Work order: Among the entries below, one line contains "Instruction: Open the" and another contains "Delete the section". Transcribe those two lines and every line between them, exactly.

Task input:
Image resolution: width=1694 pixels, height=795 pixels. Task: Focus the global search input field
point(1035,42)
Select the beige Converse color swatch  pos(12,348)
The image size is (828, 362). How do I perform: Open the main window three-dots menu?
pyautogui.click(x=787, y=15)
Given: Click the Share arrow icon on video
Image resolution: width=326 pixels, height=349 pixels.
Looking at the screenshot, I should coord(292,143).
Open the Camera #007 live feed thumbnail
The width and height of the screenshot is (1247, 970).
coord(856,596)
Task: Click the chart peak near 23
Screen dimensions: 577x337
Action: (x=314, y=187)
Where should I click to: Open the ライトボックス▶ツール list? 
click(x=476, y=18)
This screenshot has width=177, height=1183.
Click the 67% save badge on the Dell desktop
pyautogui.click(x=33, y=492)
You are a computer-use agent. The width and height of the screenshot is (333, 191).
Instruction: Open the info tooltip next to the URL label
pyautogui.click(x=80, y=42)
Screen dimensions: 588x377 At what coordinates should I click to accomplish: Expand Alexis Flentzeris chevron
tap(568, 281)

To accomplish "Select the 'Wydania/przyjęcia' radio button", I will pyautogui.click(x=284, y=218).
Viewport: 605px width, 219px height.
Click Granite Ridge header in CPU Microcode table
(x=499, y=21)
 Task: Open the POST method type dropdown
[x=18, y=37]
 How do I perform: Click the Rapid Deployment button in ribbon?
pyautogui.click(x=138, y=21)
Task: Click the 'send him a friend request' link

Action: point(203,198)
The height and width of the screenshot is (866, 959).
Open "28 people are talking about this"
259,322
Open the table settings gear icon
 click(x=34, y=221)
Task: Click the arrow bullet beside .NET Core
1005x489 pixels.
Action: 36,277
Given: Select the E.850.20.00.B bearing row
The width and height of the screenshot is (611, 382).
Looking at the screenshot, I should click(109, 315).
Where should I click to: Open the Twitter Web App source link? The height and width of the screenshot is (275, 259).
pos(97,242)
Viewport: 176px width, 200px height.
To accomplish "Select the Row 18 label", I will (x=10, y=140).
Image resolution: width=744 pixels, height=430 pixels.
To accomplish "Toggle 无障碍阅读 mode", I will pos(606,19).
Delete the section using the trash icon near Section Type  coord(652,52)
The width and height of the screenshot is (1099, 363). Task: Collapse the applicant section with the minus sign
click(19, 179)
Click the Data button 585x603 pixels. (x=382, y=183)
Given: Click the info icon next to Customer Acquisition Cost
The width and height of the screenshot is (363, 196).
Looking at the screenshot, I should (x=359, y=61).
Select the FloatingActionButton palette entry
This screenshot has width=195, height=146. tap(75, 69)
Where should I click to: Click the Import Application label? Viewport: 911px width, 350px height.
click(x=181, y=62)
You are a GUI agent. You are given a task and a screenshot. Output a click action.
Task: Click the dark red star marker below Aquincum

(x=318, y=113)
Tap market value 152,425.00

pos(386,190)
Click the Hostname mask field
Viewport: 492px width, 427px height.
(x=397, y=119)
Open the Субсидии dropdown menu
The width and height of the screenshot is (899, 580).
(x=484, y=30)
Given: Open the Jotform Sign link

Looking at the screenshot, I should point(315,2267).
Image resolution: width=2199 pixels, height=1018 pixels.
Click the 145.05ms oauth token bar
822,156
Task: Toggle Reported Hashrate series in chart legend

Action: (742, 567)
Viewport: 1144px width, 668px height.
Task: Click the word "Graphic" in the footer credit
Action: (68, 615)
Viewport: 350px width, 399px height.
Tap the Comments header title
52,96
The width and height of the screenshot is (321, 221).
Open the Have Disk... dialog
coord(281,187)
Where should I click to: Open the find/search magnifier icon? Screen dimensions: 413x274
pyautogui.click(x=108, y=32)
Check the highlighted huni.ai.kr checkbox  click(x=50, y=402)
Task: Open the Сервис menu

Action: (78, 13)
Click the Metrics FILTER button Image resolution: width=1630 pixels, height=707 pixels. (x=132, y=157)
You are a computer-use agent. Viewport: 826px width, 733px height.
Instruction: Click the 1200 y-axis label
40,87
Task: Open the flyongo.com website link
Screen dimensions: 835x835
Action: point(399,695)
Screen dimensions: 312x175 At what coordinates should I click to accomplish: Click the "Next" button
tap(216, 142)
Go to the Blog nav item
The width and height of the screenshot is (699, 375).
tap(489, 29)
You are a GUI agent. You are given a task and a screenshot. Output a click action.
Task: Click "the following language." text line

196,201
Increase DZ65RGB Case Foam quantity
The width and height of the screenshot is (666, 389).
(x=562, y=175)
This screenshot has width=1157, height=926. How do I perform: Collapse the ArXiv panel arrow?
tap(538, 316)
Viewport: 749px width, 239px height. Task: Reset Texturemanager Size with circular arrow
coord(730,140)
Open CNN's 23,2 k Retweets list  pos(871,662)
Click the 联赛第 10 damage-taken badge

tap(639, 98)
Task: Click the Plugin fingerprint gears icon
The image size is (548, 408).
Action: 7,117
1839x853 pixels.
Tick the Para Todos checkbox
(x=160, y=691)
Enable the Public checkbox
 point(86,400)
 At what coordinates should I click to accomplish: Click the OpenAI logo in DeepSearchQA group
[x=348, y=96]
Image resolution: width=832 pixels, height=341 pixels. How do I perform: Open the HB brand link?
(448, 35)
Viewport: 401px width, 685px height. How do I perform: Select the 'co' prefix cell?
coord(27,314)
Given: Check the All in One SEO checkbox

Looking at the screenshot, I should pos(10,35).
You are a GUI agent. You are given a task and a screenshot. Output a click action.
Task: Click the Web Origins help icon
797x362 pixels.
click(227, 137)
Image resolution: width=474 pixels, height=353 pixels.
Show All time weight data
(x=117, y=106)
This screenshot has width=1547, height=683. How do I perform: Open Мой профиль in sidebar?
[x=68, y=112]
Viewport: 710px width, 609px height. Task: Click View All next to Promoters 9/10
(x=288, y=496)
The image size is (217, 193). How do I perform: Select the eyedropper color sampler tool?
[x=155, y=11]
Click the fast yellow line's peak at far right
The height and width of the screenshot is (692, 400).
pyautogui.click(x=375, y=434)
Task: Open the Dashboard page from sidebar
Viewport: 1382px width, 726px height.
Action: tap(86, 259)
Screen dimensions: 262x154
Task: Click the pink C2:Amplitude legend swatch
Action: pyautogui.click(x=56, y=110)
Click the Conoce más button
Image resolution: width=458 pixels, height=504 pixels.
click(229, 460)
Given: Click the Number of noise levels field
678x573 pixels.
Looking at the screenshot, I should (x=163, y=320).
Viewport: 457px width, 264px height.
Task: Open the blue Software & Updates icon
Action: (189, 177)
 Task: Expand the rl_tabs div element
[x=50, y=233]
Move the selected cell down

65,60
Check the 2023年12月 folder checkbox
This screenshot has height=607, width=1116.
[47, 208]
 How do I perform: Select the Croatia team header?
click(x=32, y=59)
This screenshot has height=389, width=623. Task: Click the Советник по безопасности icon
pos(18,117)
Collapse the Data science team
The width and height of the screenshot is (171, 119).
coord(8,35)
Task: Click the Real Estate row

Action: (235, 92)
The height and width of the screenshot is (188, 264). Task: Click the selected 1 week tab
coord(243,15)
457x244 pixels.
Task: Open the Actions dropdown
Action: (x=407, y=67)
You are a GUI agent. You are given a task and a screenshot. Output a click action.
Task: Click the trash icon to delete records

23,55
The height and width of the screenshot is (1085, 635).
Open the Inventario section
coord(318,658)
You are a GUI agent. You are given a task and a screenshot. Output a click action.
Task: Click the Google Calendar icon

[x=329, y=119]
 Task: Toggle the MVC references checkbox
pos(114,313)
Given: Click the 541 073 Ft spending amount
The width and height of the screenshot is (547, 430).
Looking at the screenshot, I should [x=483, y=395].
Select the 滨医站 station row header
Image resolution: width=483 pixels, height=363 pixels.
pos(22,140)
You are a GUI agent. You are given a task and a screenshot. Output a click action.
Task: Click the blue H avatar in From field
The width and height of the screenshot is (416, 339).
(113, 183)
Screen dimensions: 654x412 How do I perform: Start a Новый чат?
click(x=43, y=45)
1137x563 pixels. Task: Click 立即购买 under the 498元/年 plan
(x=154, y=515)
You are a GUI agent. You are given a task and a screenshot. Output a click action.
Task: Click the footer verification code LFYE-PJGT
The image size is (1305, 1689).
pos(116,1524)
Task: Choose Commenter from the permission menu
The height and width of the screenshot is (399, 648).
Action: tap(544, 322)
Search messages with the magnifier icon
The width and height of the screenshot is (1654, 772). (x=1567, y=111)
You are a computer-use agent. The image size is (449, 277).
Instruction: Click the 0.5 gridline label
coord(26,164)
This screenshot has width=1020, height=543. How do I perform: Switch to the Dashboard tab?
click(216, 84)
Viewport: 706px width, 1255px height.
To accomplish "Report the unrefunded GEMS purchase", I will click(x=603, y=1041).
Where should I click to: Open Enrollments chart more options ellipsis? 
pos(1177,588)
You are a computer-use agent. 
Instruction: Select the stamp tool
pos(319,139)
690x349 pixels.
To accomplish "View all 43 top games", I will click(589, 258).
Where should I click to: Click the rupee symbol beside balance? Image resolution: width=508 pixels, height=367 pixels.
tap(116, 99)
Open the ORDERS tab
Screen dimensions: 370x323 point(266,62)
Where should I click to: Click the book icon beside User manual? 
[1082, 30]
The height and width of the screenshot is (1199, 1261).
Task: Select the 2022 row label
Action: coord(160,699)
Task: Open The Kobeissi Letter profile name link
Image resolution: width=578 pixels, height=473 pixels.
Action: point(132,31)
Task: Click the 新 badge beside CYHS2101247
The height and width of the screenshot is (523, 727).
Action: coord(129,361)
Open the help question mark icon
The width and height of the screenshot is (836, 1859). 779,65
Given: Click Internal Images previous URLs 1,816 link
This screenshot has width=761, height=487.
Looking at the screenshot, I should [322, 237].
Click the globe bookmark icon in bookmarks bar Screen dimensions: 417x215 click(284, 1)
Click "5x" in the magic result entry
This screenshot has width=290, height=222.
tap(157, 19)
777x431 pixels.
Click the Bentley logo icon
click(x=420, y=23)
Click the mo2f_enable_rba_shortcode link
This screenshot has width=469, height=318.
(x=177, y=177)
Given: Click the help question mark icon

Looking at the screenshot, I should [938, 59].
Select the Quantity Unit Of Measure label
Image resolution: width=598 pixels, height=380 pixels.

Output for this exercise:
Instruction: Open the info tooltip next to the URL label
pyautogui.click(x=80, y=42)
Screen dimensions: 588x377 At what coordinates should I click to accomplish: Expand Alexis Flentzeris chevron
tap(568, 281)

To accomplish "Select the 'Wydania/przyjęcia' radio button", I will pyautogui.click(x=284, y=218).
Viewport: 605px width, 219px height.
Click Granite Ridge header in CPU Microcode table
(x=499, y=21)
 Task: Open the POST method type dropdown
[x=18, y=37]
 How do I perform: Click the Rapid Deployment button in ribbon?
pyautogui.click(x=138, y=21)
Task: Click the 'send him a friend request' link

Action: point(203,198)
The height and width of the screenshot is (866, 959).
Open "28 people are talking about this"
259,322
Open the table settings gear icon
 click(x=34, y=221)
Task: Click the arrow bullet beside .NET Core
1005x489 pixels.
Action: 36,277
Given: Select the E.850.20.00.B bearing row
The width and height of the screenshot is (611, 382).
Looking at the screenshot, I should click(109, 315).
Where should I click to: Open the Twitter Web App source link? The height and width of the screenshot is (275, 259).
pos(97,242)
Viewport: 176px width, 200px height.
To accomplish "Select the Row 18 label", I will (x=10, y=140).
Image resolution: width=744 pixels, height=430 pixels.
To accomplish "Toggle 无障碍阅读 mode", I will pos(606,19).
Delete the section using the trash icon near Section Type  coord(652,52)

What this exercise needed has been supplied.